Item coordinate data:
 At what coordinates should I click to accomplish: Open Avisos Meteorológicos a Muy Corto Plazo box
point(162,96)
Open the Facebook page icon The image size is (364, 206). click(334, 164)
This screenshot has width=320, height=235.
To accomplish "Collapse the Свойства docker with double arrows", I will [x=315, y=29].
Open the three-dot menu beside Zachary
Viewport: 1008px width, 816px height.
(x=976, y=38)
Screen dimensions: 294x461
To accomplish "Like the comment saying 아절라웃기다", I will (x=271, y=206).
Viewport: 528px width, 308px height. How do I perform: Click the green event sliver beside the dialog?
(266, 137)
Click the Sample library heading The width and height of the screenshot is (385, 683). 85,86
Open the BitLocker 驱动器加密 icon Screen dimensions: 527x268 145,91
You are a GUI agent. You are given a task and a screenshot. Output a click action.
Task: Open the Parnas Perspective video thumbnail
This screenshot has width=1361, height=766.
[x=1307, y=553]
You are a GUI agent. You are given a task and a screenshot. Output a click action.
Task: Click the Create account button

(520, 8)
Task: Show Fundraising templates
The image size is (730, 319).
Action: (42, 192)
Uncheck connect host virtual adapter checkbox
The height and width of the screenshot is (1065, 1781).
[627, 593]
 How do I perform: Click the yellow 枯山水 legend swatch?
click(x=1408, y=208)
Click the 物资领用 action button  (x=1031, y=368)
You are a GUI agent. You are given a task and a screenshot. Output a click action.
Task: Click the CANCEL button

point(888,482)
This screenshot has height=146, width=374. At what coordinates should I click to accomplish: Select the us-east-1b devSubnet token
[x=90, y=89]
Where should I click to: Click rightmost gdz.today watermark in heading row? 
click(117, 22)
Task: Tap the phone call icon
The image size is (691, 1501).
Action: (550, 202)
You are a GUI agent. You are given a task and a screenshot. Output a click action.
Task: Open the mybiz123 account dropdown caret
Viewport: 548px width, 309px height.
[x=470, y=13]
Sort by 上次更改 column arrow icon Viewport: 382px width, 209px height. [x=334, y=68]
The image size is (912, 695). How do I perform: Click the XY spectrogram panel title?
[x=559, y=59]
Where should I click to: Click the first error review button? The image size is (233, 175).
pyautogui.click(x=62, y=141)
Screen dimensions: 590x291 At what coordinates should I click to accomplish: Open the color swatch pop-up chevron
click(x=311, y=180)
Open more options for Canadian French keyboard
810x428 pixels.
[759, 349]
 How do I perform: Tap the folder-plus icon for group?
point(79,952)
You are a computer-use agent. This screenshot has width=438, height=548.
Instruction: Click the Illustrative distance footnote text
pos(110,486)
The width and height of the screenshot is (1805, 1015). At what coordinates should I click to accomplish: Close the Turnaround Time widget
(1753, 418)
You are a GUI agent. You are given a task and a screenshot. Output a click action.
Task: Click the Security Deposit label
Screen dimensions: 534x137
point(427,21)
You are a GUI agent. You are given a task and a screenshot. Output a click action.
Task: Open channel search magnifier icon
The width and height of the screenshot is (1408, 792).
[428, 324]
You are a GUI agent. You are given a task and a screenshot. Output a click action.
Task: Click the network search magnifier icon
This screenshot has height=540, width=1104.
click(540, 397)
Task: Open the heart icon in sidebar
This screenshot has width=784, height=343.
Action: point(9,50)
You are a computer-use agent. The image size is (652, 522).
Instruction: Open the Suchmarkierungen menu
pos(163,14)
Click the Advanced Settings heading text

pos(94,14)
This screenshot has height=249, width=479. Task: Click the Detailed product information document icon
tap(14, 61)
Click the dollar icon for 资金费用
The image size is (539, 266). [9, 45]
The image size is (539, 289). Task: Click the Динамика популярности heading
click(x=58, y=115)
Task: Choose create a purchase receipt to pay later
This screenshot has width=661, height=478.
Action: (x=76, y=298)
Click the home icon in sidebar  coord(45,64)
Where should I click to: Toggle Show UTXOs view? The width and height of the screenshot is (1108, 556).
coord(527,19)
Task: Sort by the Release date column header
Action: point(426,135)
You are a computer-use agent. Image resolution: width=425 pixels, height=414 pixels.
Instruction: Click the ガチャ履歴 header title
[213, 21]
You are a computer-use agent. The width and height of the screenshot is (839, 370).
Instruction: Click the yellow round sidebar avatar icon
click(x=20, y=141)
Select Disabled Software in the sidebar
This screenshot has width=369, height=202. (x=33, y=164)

THE EXERCISE: Repeat word for word the stretch from the start of the items through the line that contains "Open the Facebook", including that line.

RIGHT ANSWER:
 At what coordinates should I click to accomplish: Open Avisos Meteorológicos a Muy Corto Plazo box
point(162,96)
Open the Facebook page icon The image size is (364, 206). click(334, 164)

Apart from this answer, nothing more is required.